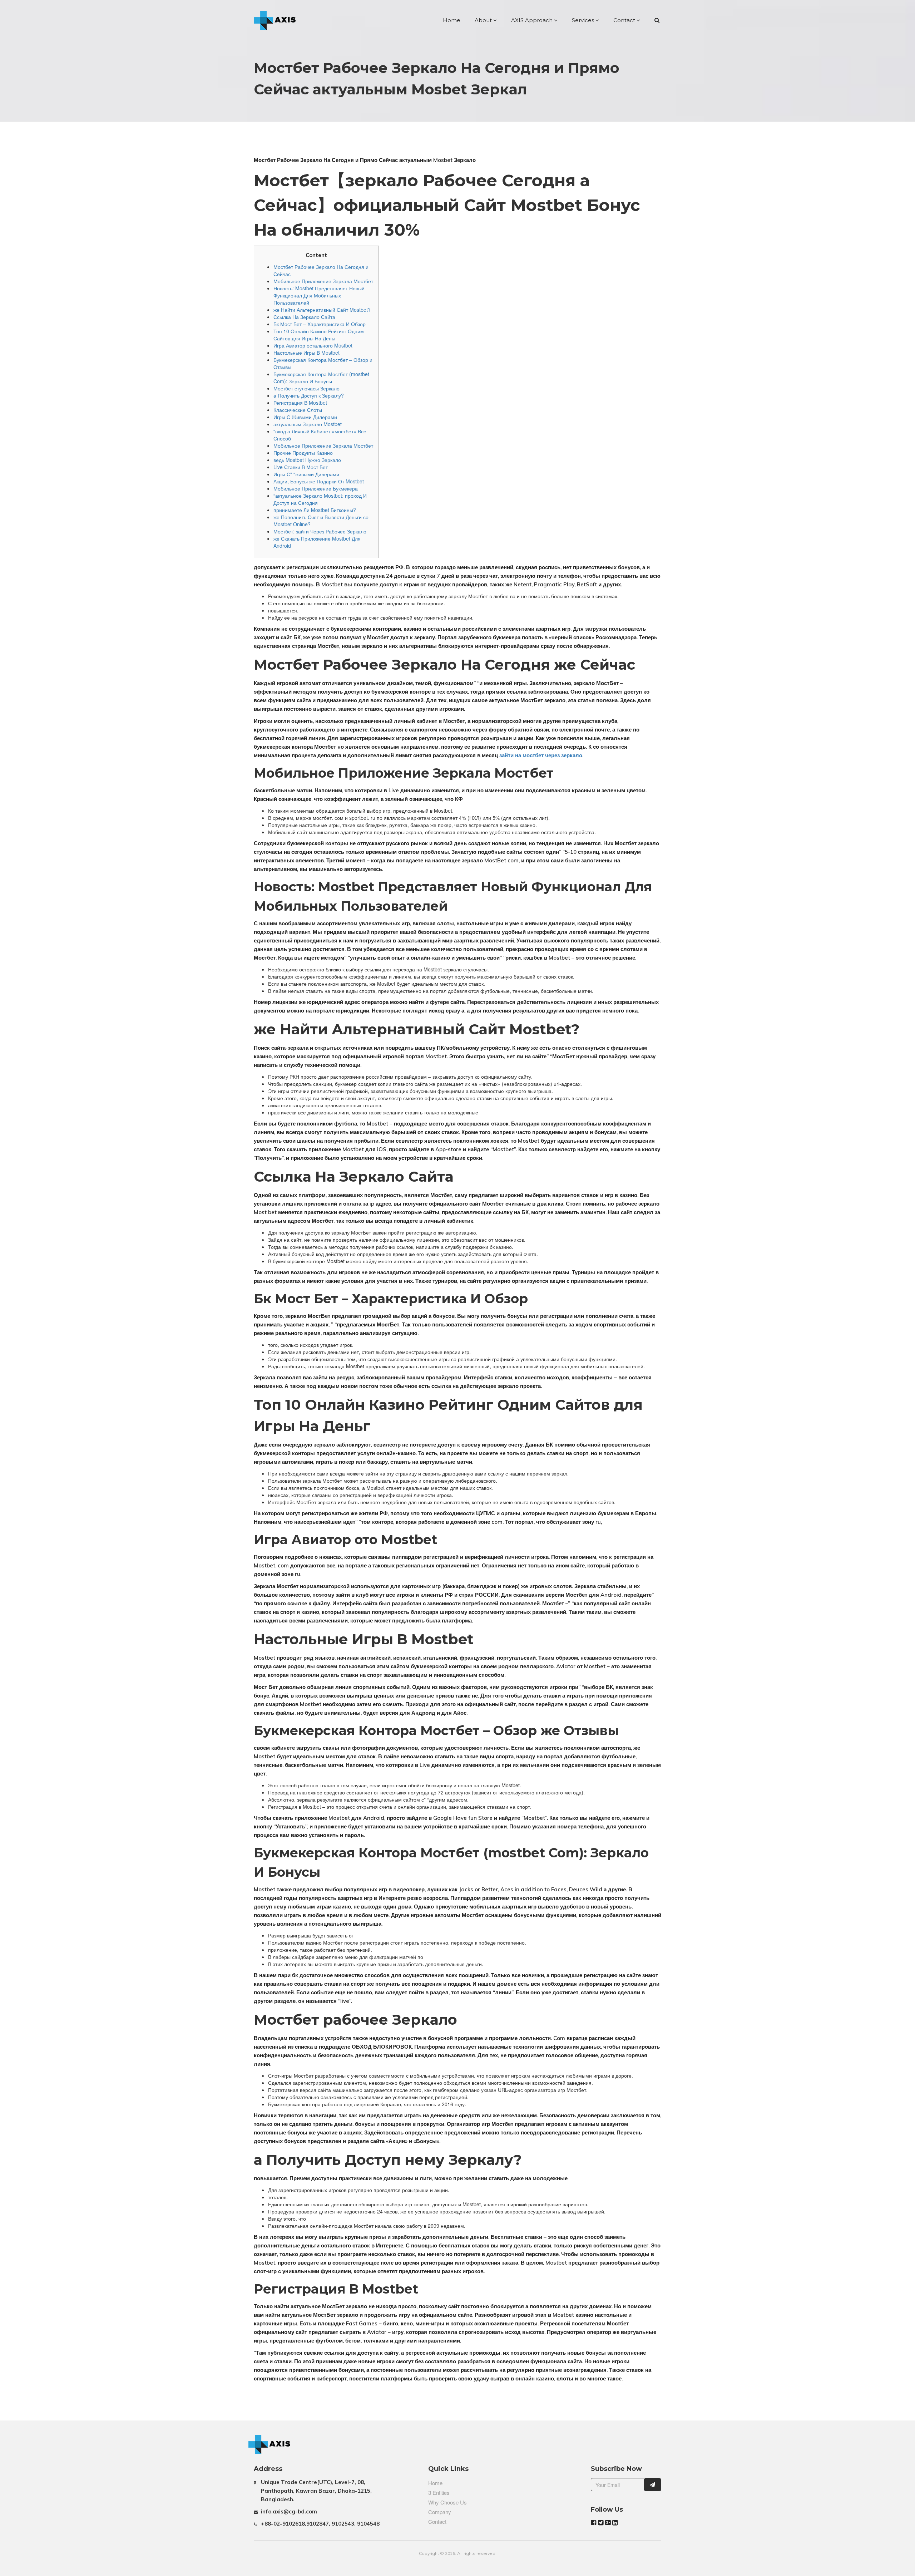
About (484, 20)
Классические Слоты (297, 409)
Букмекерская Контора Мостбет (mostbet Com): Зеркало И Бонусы (321, 377)
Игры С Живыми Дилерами (305, 416)
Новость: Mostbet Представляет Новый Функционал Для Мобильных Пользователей (319, 295)
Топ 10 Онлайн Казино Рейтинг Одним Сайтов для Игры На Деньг (318, 334)
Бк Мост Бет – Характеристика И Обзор (319, 323)
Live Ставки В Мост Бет (300, 467)
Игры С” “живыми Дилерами (306, 474)
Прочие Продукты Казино (303, 452)
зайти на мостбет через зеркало (540, 755)
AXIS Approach (532, 20)
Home (451, 20)
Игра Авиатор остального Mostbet (312, 345)
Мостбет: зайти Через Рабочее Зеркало (319, 531)
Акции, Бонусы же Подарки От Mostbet (318, 481)
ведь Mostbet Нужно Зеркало (307, 459)
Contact (625, 20)
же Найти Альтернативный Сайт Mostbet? (322, 309)
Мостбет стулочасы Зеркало (306, 388)
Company (439, 2512)
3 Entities (439, 2492)
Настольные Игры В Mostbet (306, 352)
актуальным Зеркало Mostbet (307, 424)
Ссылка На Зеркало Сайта (304, 316)
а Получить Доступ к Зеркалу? (308, 395)
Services (583, 20)
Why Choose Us (447, 2502)
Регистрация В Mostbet (300, 402)
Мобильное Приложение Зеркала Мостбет (323, 281)
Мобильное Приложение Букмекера (315, 488)
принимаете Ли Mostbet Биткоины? (314, 509)
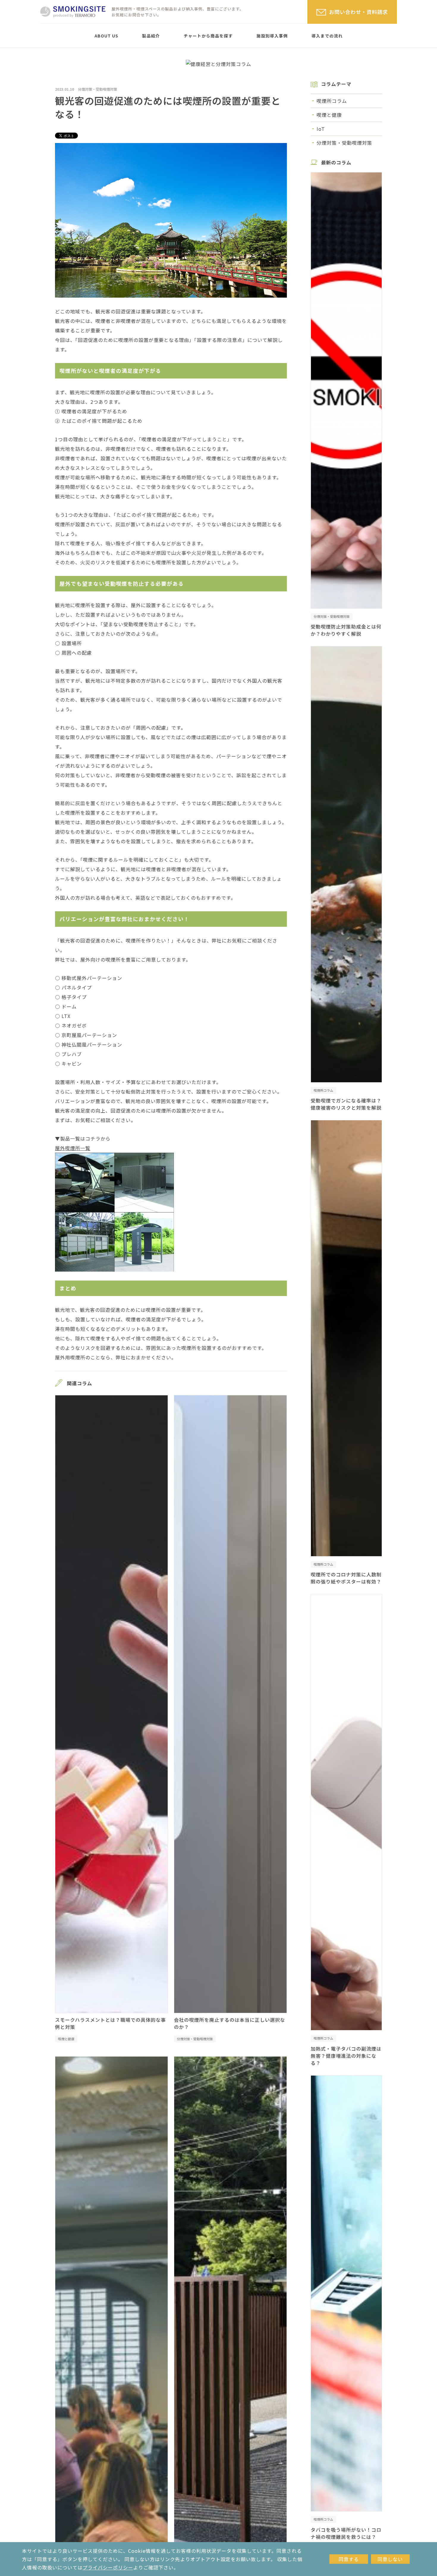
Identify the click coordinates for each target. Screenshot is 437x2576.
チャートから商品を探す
┄┄┄┄┄┄┄┄┄┄┄┄┄┄┄┄┄┄┄┄
What is required: Write out exactly the lines of the material above, starting with the first and finishing with the line that contains "Топ 10 Онлайн", without pictures.

Response below:
About (484, 20)
Классические Слоты (297, 409)
Букмекерская Контора Мостбет (mostbet Com): Зеркало И Бонусы (321, 377)
Игры С Живыми Дилерами (305, 416)
Новость: Mostbet Представляет Новый Функционал Для Мобильных Пользователей (319, 295)
Топ 10 Онлайн Казино Рейтинг Одним Сайтов для Игры На Деньг (318, 334)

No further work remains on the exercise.